Ligation of CD8alpha on human natural killer cells prevents activation-induced apoptosis and enhances cytolytic activity

It has been previously shown that the subset of human natural killer (NK) cells which express CD8 in a homodimeric alpha/alpha form are more cytotoxic than their CD8- counterparts but the mechanisms behind this differential cytolytic activity remained unknown. Target cell lysis by CD8- NK cells is associated with high levels of effector cell apoptosis, which is in contrast to the significantly lower levels found in the CD8alpha+ cells after lysis of the same targets. We report that cross-linking of the CD8alpha chains on NK cells induces rapid rises in intracellular Ca2+ and increased expression of CD69 at the cell surface by initiating the influx of extracellular Ca2+ ions. We demonstrate that secretion of cytolytic enzymes initiates NK-cell apoptosis from which CD8alpha+ NK cells are protected by an influx of exogenous calcium following ligation of CD8 on the NK-cell surface. This ligation is through interaction with fellow NK cells in the cell conjugate and can occur when the target cells lack major histocompatibility complex (MHC) Class I expression. Protection from apoptosis is blocked by preincubation of the NK cells with anti-MHC Class I antibody. Thus, in contrast to the CD8- subset, CD8alpha+ NK cells are capable of sequential lysis of multiple target cells.     

HLA-G inhibition of NK-cell cytolytic function is uncoupled from tumor cell lipid raft reorganization

HLA-G is a non-classical HLA class I molecule with tolerogenic properties and restricted tissue distribution. The expression of HLA-G can be induced by tumors thus providing an efficient way to escape the anti-tumoral immune response. Although lipid rafts regulate diverse immunological mechanisms their relationship with HLA-G remains controversial. Our results show that HLA-G-mediated inhibition of both the interaction between NK and tumor cells, and of intracellular calcium flux in NK cells conjugated to their target cells were independent of lipid raft integrity. In addition, cytotoxicity assays indicated that HLA-G continued to efficiently inhibit NK-cell cytolytic function in several different tumor cells independently of lipid raft integrity. Confocal microscopy with 3D reconstruction combined with biochemical analysis showed that HLA-G was mainly localized outside the lipid rafts of tumor cells after cross-linking with specific antibody and remained excluded from lipid rafts during interaction with the ILT2 inhibitory receptor of NK cells. This study indicates that the inhibitory function of HLA-G is uncoupled from lipid raft organization, further distinguishing HLA-G from classical HLA molecules and providing novel information in the understanding of tumor immune escape mechanism mediated through HLA-G.     

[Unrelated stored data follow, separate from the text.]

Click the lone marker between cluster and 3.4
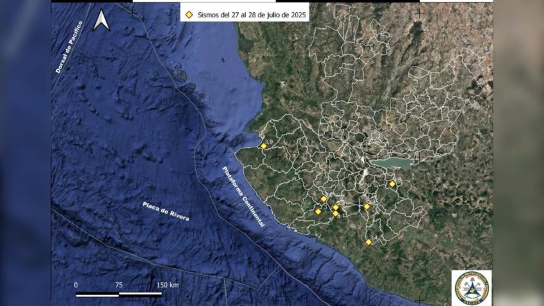Image resolution: width=544 pixels, height=306 pixels. click(367, 207)
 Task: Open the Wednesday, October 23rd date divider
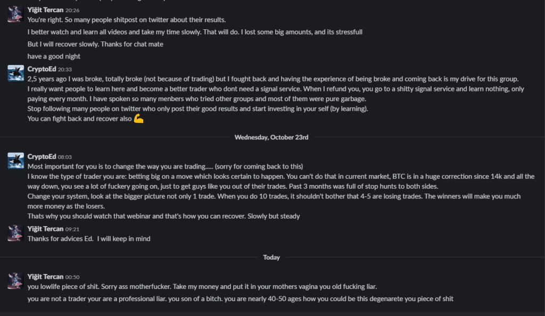click(x=271, y=137)
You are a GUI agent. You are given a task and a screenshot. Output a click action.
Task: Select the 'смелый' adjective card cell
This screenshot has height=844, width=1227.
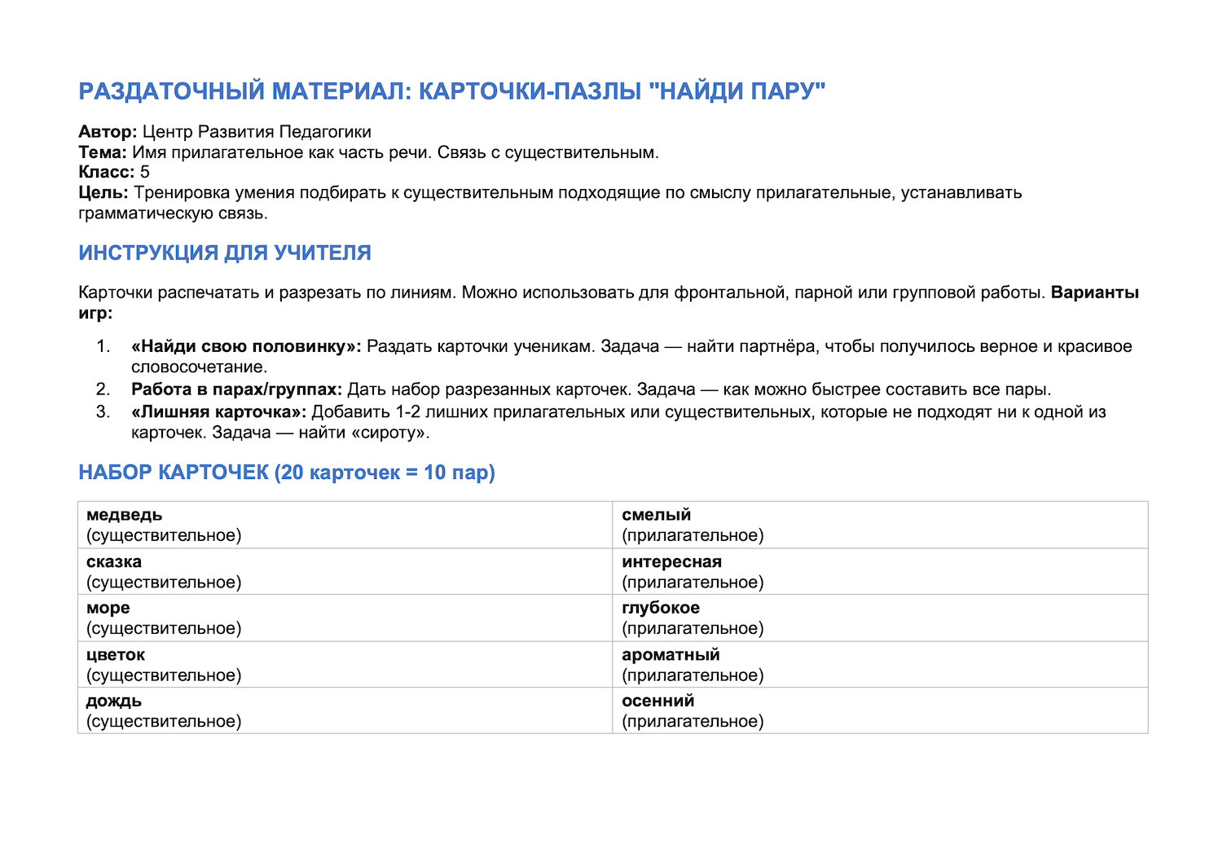point(880,525)
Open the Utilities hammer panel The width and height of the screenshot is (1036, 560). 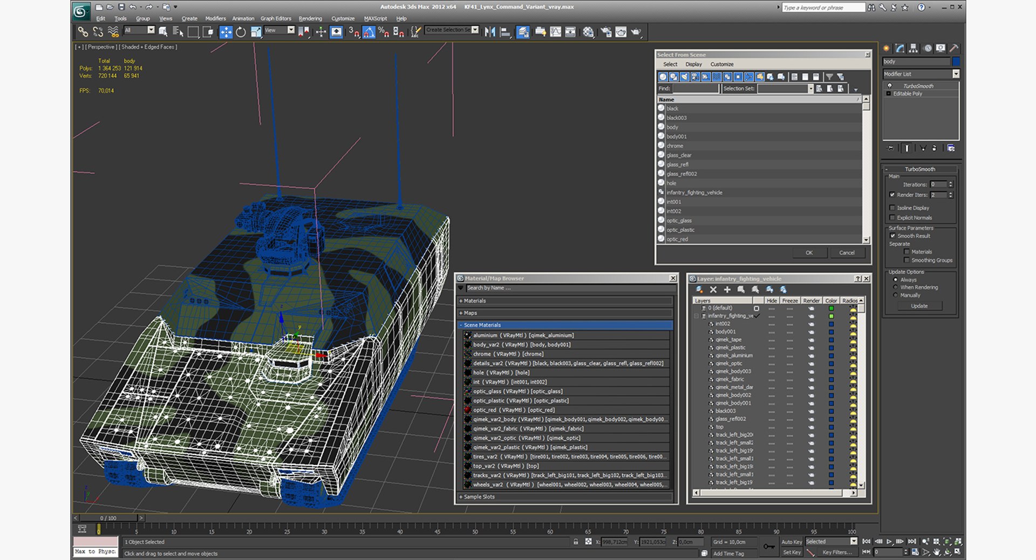point(953,49)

Analysis of the activating receptors and cytolytic function of human natural killer cells undergoing in vivo differentiation after allogeneic bone marrow transplantation

Patients undergoing allogeneic bone marrow transplantation offer a unique system to analyze NK cell development in vivo. We analyzed NK cells from 23 such patients to assess the acquisition of activating receptors. Four patients displayed an immature NK cell surface phenotype at engraftment, as their cells were CD16(-)KIR(-) and NKG2D(-) but expressed low levels of NKp46, NKp30, 2B4 and NKG2A. These NK cells had particularly low cytolytic activity against the HLA-class-I(-) melanoma F01 cell line and the 721-221 EBV-infected B cell line. Moreover, cytoxicity was inhibited upon mAb-mediated crosslinking of 2B4. Analysis of NK cells at day 30 after bone marrow transplantation revealed the occurrence of both phenotypic and functional maturation. These data are in agreement with a previous in vitro study showing that immature NK cell precursors express CD16, NKG2D and KIR only at a late stage of differentiation and also express inhibitory 2B4. Our present study allows a better understanding of the NK cell differentiation in vivo.